You all have made me realize that I've been contemplating a double-level fusion in large part because of "peer pressure" - darn, and I complain about teenagers being silly. THANKS!!
By the way, I definitely DO take meds, just not the "heavy duty" ones yet. I cannot even begin to sleep without my tizanadine and sometimes a tramadol. I now have to take tramadol every other week or so at work if it's a long "sitting day". Luckily, not being on them around the clock, I'm hoping not to tolerance any time soon.
I also like the idea of modifying the activities that HURT. Up until now, "activity modification" meant giving up the things like hiking and skiing that DON'T hurt very much - how silly! Why not rearrange my work schedule so that I'm out on the floor more observing processes and take frequent breaks and walks when I'm at my desk writing reports or analyzing data? My plant consists of lot of buildings spread out over a seven mile square area out in the desert for heaven's sake - I can take a beautiful walk right out the door of my office.

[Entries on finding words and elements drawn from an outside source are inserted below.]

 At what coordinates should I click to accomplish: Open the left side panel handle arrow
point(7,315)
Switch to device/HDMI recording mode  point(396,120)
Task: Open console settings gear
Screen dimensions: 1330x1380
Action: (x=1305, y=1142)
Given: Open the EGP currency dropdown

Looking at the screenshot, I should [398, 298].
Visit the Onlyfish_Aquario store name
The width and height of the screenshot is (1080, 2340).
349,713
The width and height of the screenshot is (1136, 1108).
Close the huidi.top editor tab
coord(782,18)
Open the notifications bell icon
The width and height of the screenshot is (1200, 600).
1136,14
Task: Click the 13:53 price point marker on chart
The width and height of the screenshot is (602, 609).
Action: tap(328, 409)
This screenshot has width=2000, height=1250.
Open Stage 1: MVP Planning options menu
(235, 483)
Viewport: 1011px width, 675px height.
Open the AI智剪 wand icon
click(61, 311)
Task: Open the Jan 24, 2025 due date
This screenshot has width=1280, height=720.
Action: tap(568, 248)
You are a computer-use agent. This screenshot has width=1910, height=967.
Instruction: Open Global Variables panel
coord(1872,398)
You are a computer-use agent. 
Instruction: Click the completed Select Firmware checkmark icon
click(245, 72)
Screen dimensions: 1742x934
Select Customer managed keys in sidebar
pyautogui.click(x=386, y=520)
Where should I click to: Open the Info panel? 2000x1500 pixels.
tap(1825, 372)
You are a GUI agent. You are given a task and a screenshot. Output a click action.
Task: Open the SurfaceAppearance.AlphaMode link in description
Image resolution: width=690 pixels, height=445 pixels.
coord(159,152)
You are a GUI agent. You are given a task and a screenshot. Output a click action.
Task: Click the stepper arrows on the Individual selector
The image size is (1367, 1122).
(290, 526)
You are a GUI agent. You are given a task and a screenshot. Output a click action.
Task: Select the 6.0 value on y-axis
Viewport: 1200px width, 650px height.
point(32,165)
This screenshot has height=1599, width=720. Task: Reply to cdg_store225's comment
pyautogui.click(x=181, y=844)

Next year my state will be gettin a commuter rail that will, hopefully, will allow me to quit doing so much driving when I need to get to a big city (and save gas to boot). Biking and/or walking short distances also reduces painful car-time and keep me trim as a plus.
Life will probably never be "normal" for me in that there will alway be things that I cannot do without pain. At the same time, irreversible surgical decisions should not be made lightly - especially given the rapid advance of new technology. Facet replacement devices may be five years away, but, five years isn't really that long if one's pain is well managed and one can exercise and do things that are meaningful to oneself.
Thanks again for straightening me out. Ya'll are wonderful!